Mathematics
The analysis of quantitative relationships. The discipline is nowadays divided into arithmetic, algebra, and geometry, the first exploring the calculative relationships between specified numbers, the second relationships including unspecified numbers, and the third the analysis of spatial relationships. Counting and calculation presumably evolved in prehistory in close association with agricultural endeavour, for the purposes of assessing wealth, negotiating trade, and determining the calendar by astronomical means. The use of measurements in construction must also have provided a powerful incentive for the sophistication of arithmetic and geometry.

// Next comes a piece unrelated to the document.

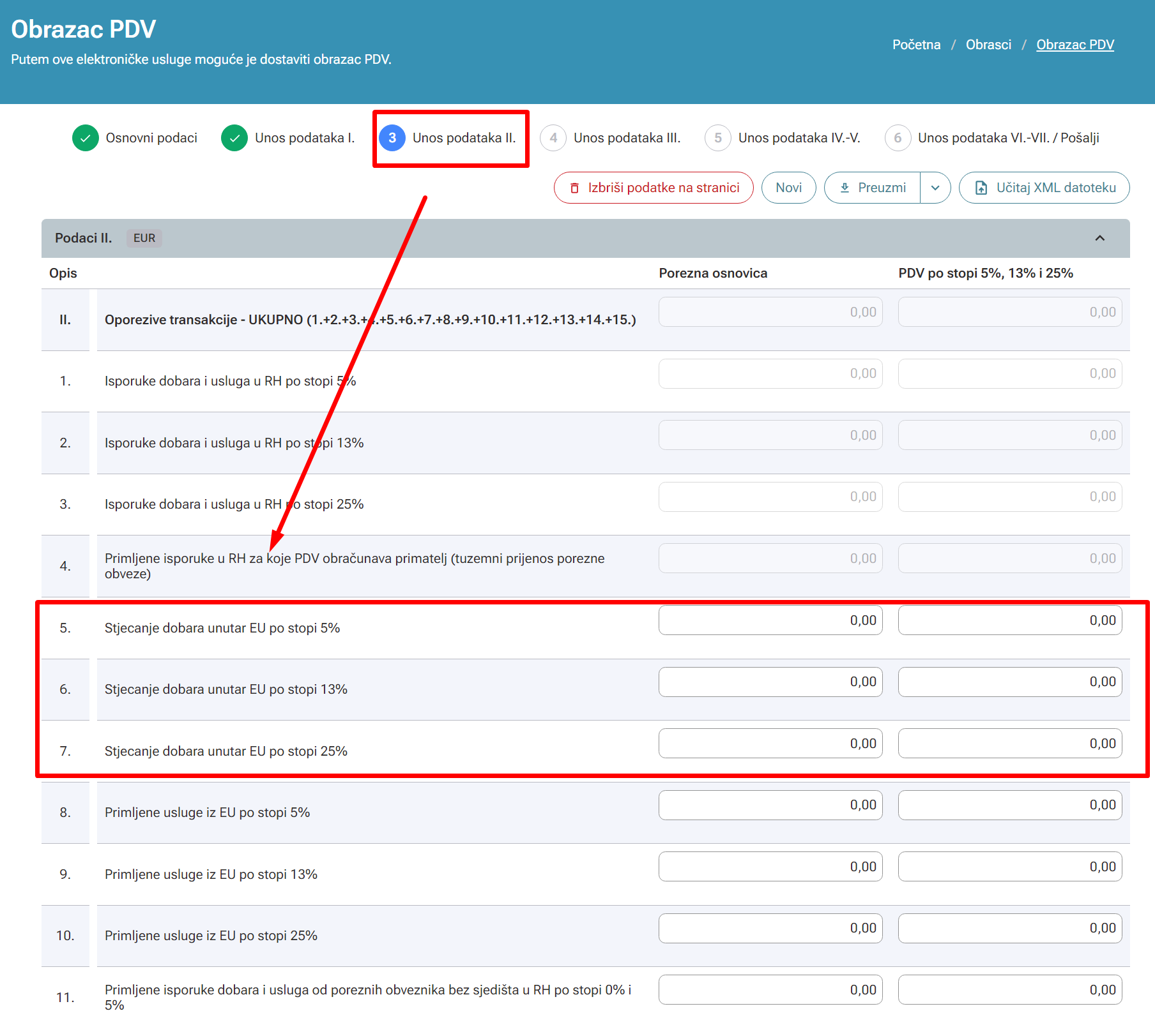Open the Preuzmi dropdown arrow
Screen dimensions: 1155x1011
pyautogui.click(x=935, y=188)
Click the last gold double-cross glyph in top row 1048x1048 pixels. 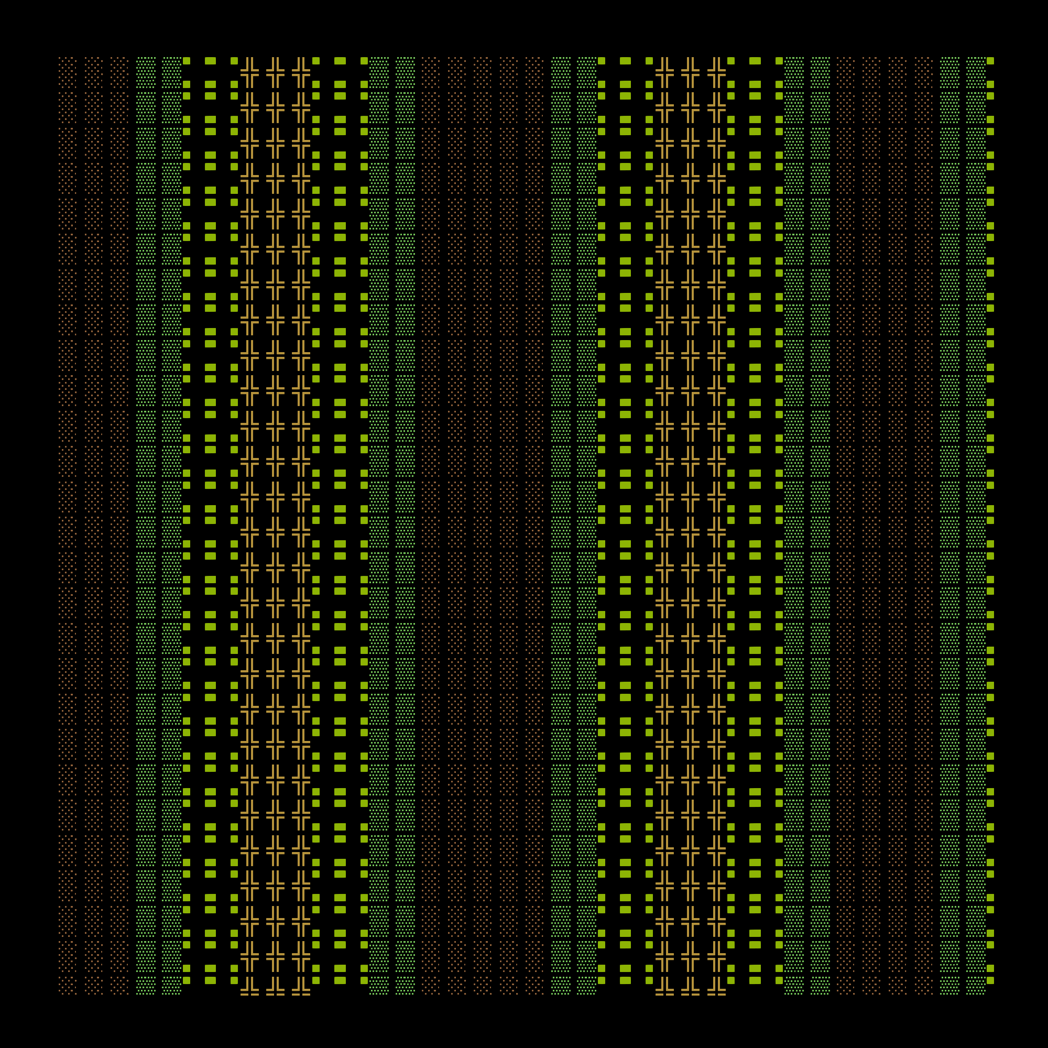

The gradual complication of technology and the increasing importance of money required ever-greater facility and ingenuity in calculation as Classical culture developed, but the philosophical importance of mathematics was secured when the followers of Pythagoras asserted that numerical relationships held the key to the interpretation and understanding of the universe, attributing a mystical significance to them whose echoes still linger. The abstract ruminations of the post-Pythagoreans and the practical calculations of the Egyptians and the Alexandrian school laid the foundations for what are now known as pure and applied mathematics. Although the former is fundamental to philosophy and the scientific worldview it fostered, the latter can comfortably exist in a near-static culture, as it continued to do for more than a thousand years after the practically inclined Romans abandoned the more abstruse components of Greek philosophy. Roman numerals apparently served well enough for the utilitarian purposes of the Romans' expert surveyors, but pure mathematics required the ''place-value'' system of modern numerical notation and the development of a zero symbol to make further progress.
The arithmetical wonders that inspired Pythagoras quickly gave birth to the occult methodology of numerology, which attributed special significance to various numbers and employed numerical resolutions of names in divination. The early literary extrapolation of numerology was widespread; one reference in the Biblical book of Revelation to the significant ''number of the beast'' (666) is echoed in much subsequent literary imagery, frequently cited in twentieth- century horror fiction. The supposed unluckiness of the number thirteen and the magical qualities of such numbers as five and seven also proved remarkably tenacious. Five is awarded special status in Thomas Browne's lyrical and mystical essay The Garden of Cyrus (1658), advertised as a celebration of ''the Quincunciall'', while seven exercised sufficient authority over Isaac Newton—an enthusiastic numerologist in the context of his Biblical studies—to make him insist that there are seven colours in the visual spectrum, although orange and indigo are surely fringe effects rather than distinct colour bands. The unsettling potential of arithmetic is touched upon in a legend to the effect that the Pythagorean who first discovered irrational numbers (numbers not expressible as fractional ratios between other numbers— pi and the square root of 2 are the most familiar examples) was put to death by his peers lest the secret get out. The eventual addition to the arithmetic canon of imaginary numbers, extrapolated from the square root of minus one, and transfinite numbers, extrapolated from the concept of infinity, amplified this sense of strangeness considerably and lent further encouragement to the notion of unusual mathematical concepts as quasi-magical arcana.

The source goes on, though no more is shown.